Cybercriminals' experimentation with AI, the threat quantum computing poses to encrypted data, and the rapid adoption of digitized value are resulting in massive changes, says Ian Rogers, chief experience officer at Ledger, a provider of secure signer platforms.
“We have lived through the ‘once in humanity’ digitization of all information, and now we are living through the ‘once in humanity’ digitization of all value,” he says. “And I would say, we may all have a bit of whiplash from the internet, but you ain’t seen nothing yet.”
The ubiquity of AI and continuing advances in quantum computing will transform the security landscape and change what companies and users need to safeguard their digital assets. Quantum computing poses challenges for the cryptocurrency ecosystem, especially for those areas not updated to use post-quantum cryptography, while AI lowers the barriers to creating synthetic identities and convincing fake information.

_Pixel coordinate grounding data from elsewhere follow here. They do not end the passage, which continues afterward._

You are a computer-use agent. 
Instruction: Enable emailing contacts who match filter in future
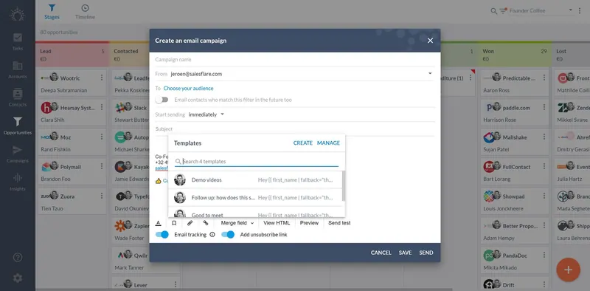(162, 100)
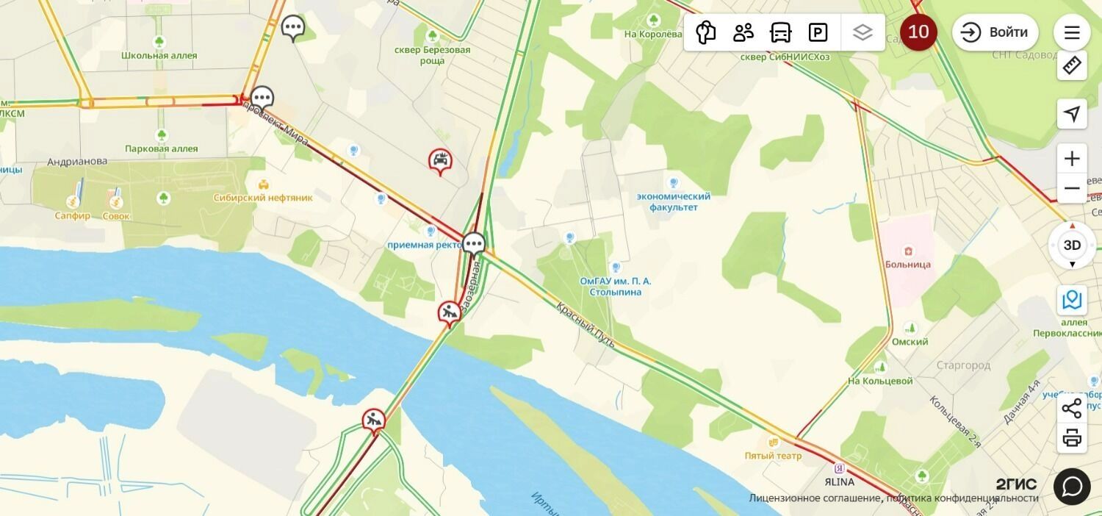
Task: Print the map
Action: click(1072, 438)
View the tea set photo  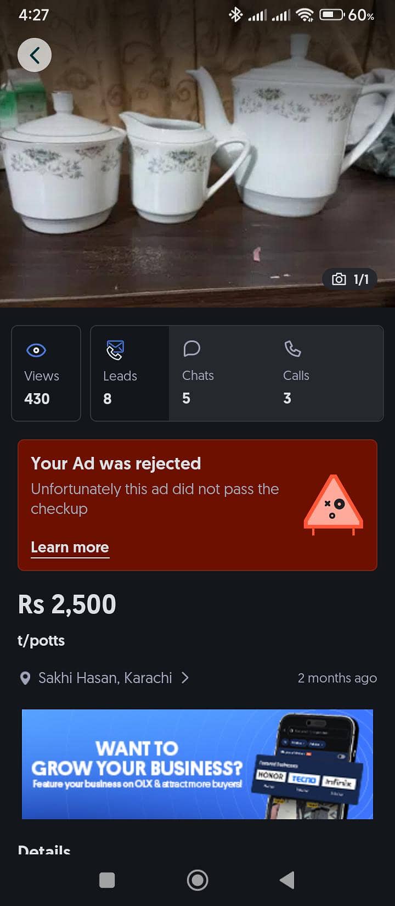198,154
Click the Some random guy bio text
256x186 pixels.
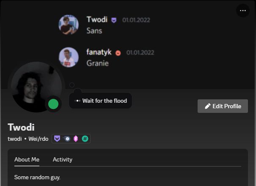point(37,178)
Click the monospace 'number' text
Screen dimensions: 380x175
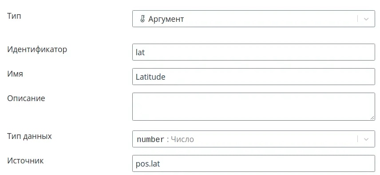point(150,139)
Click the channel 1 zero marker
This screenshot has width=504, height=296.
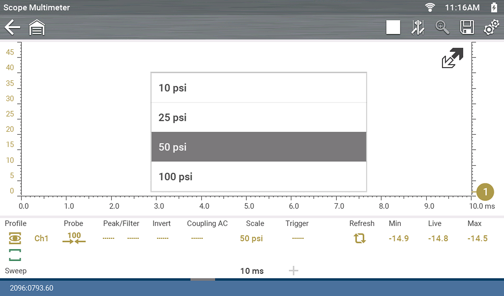click(x=485, y=192)
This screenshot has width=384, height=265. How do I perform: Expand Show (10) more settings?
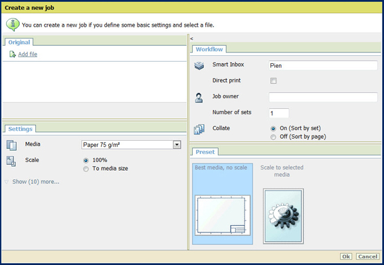(x=36, y=182)
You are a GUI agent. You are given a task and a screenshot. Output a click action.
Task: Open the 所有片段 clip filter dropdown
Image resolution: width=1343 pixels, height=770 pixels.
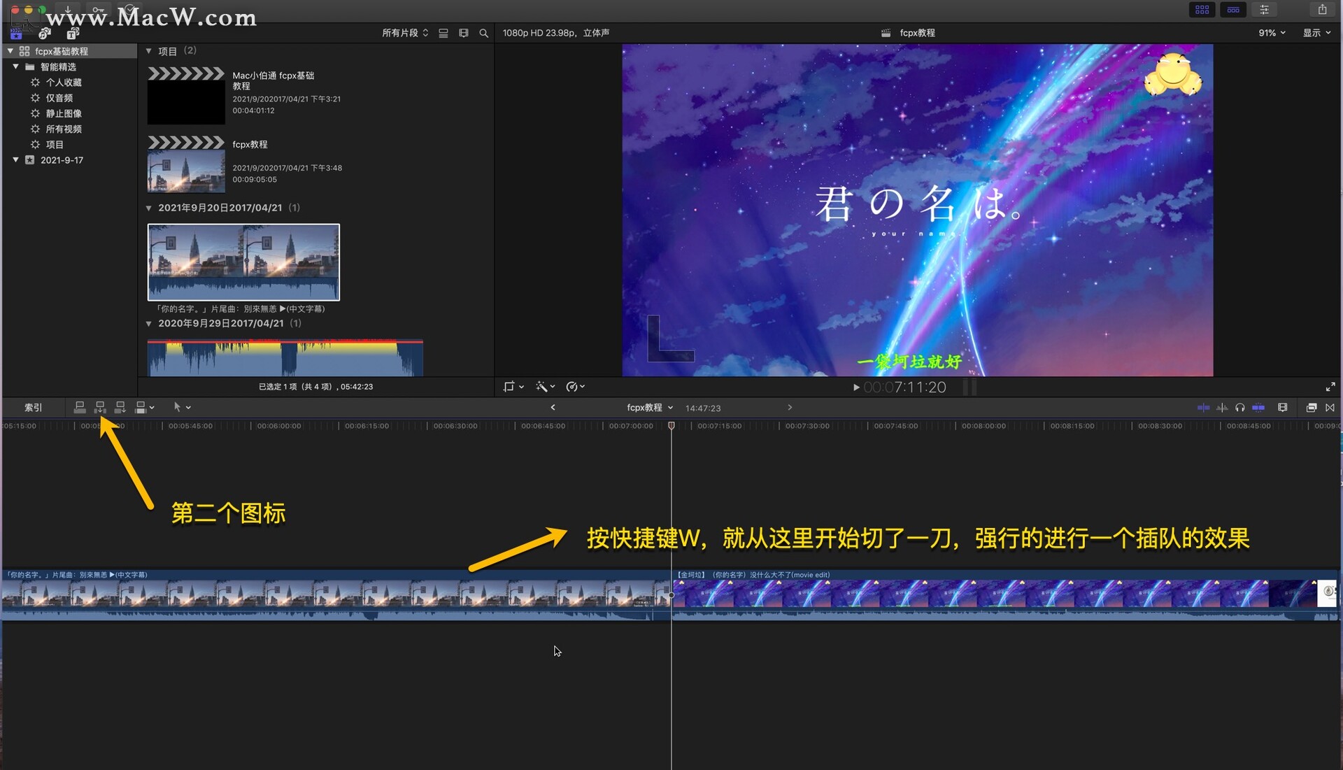(x=405, y=33)
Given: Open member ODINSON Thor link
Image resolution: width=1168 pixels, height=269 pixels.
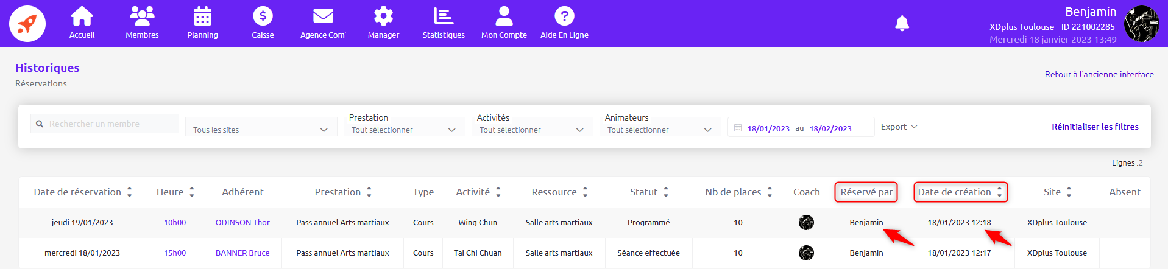Looking at the screenshot, I should coord(242,222).
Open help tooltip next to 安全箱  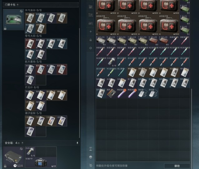pos(22,143)
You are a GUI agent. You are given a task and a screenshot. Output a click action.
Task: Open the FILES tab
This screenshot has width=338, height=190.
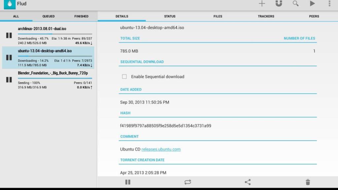(218, 16)
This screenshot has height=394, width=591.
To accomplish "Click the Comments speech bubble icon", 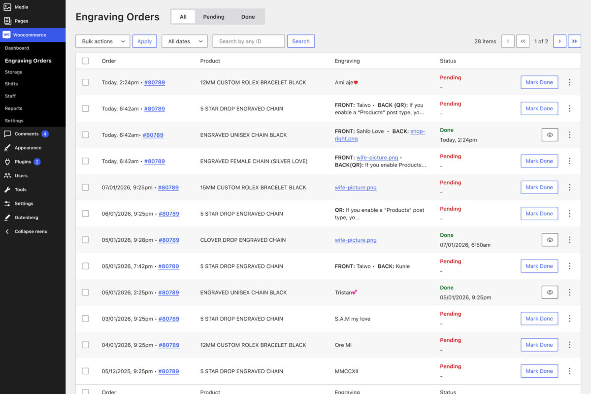I will (x=7, y=134).
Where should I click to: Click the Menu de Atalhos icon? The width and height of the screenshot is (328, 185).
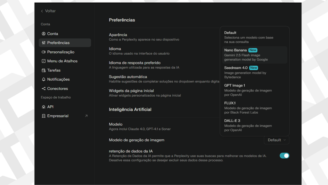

“We have lived through the ‘once in humanity’ digitization of all information, and now we are living through the ‘once in humanity’ digitization of all value,” he says. “And I would say, we may all have a bit of whiplash from the internet, but you ain’t seen nothing yet.” Ian Rogers, chief experience officer, Ledger
The impact? Unless companies and digital-asset owners adopt more stringent security, they face more advanced threats and risks to their portfolios.
Disruption, but when?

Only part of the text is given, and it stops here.